> **Task goal**
Starting at "I think that's" and stopping after "experience with them." in the hedgehog thread, write that part out again with "cheap" switched to "inexpensive".

━━ Page ━━

# How long do you handle your hedgy every day?



## rachiec9 (Apr 2, 2014)

Just curious as to how long you guys handle/play around with your hedgy every day, not sure if what I'm doing is correct or if I'm handling her enough yet


----------



## lilsurfergrlsp (Dec 13, 2013)

How often are you handling her? Do you handle her around the same time, so you build a routine with your hedgie baby? 

I handle mine anywhere from a half hour, to two hours. That includes having her out in her playpen, or letting her sleep either on me, or in her cozy sack, while I'm doing homework or watching TV or something.


----------



## rachiec9 (Apr 2, 2014)

I handle her for at least half an hour every day, but recently it has gotten hard to spend more time with her because she tends to go to the bathroom on me almost immediately now, I don't know if she just associates my sent with that but it's been happening often. Or she will go to the bathroom in her snuggle sack, but that is easy to take care of and I don't mind it.


----------



## lilsurfergrlsp (Dec 13, 2013)

That's enough time for her to be handled  however, babies poop a lot. When you build a routine with her, most likely you'll be able to tell when she will need to go to the bathroom. Another sign that babies need to potty, is when they get more squirmy and harder to hold. I can tell when my girl needs to potty because her little tail will go up, and she'll kinda freeze and just stare at me. :lol:

It helps to have a litter pan near you when handling her too, since you can just plop her in there when she's going to the bathroom. Have you tried potty training her yet?


----------



## rachiec9 (Apr 2, 2014)

I have been thinking about starting to potty train her now. What kind of litter do you suggest I buy? I'm reading mixed reviews online


----------



## lilsurfergrlsp (Dec 13, 2013)

I personally use paper towels. Sometimes I use toilet paper too. I usually double up the layer of paper towels in her litter pan, since it absorbs the pee/poo a little bit more and doesn't smell as much.

I think that's the best option, since it's cheap and easy to clean. But a lot of people use the cat litter called Yesterday's News, or Carefresh, or some other kind of paper bedding - something that absorbs easily. However, I've heard of hedgies trying to eat that kind of litter, or it being too dusty for them. I'm not sure though, since I've never had experience with them.

━━━
━━ Excerpted data ━━

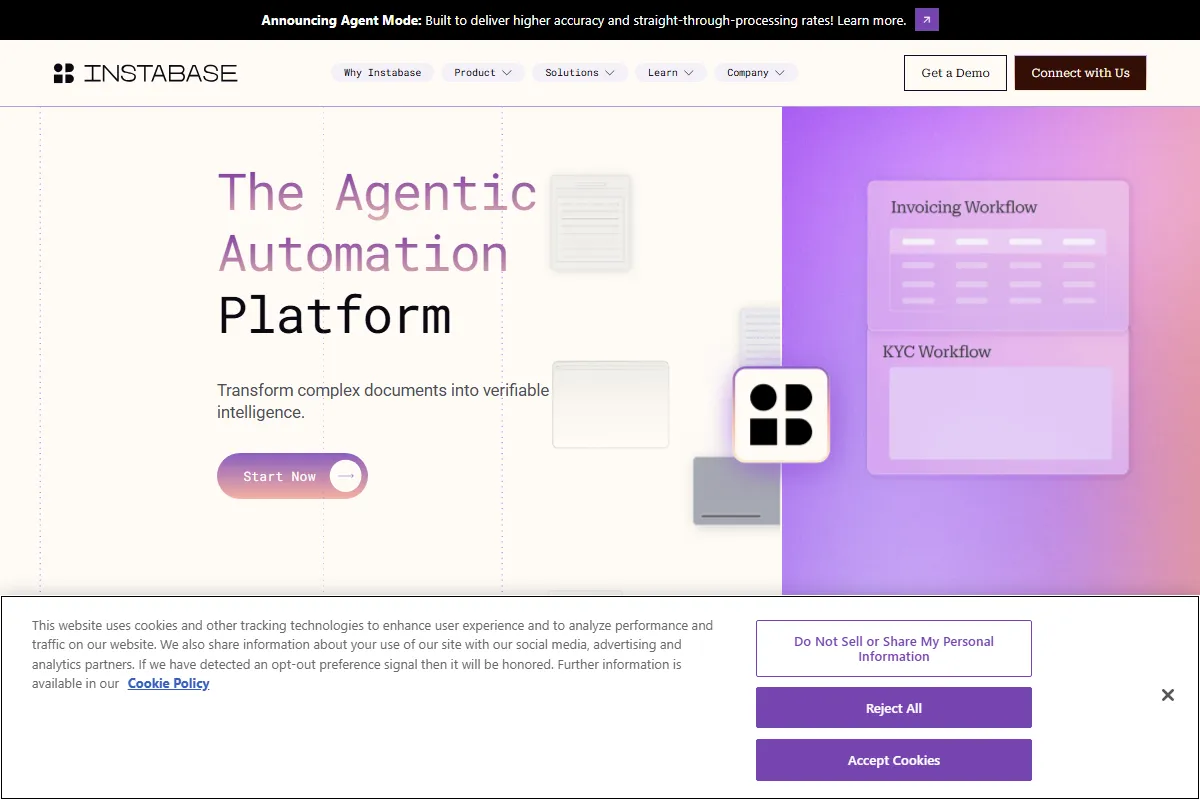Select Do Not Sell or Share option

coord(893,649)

━━━
━━ Excerpted data ━━

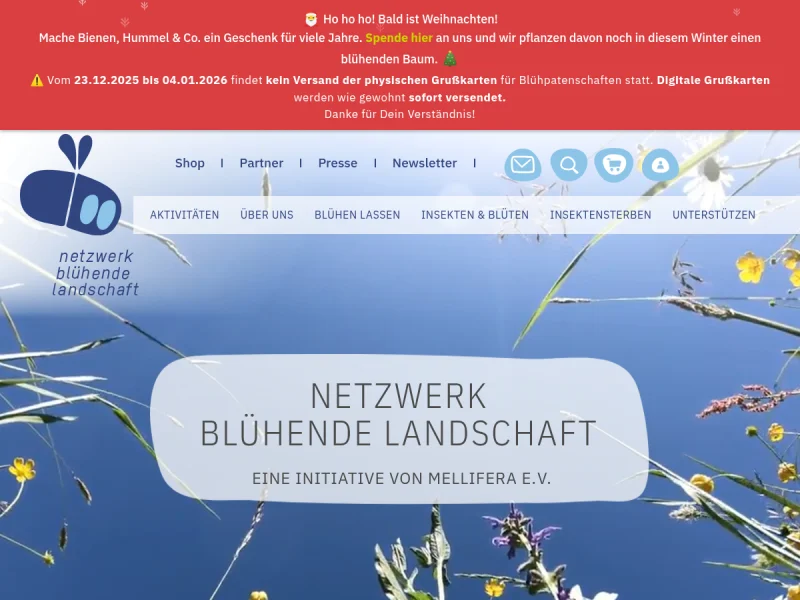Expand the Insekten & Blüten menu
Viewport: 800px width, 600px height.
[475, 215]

━━━

> **The solution**
I think that's the best option, since it's inexpensive and easy to clean. But a lot of people use the cat litter called Yesterday's News, or Carefresh, or some other kind of paper bedding - something that absorbs easily. However, I've heard of hedgies trying to eat that kind of litter, or it being too dusty for them. I'm not sure though, since I've never had experience with them.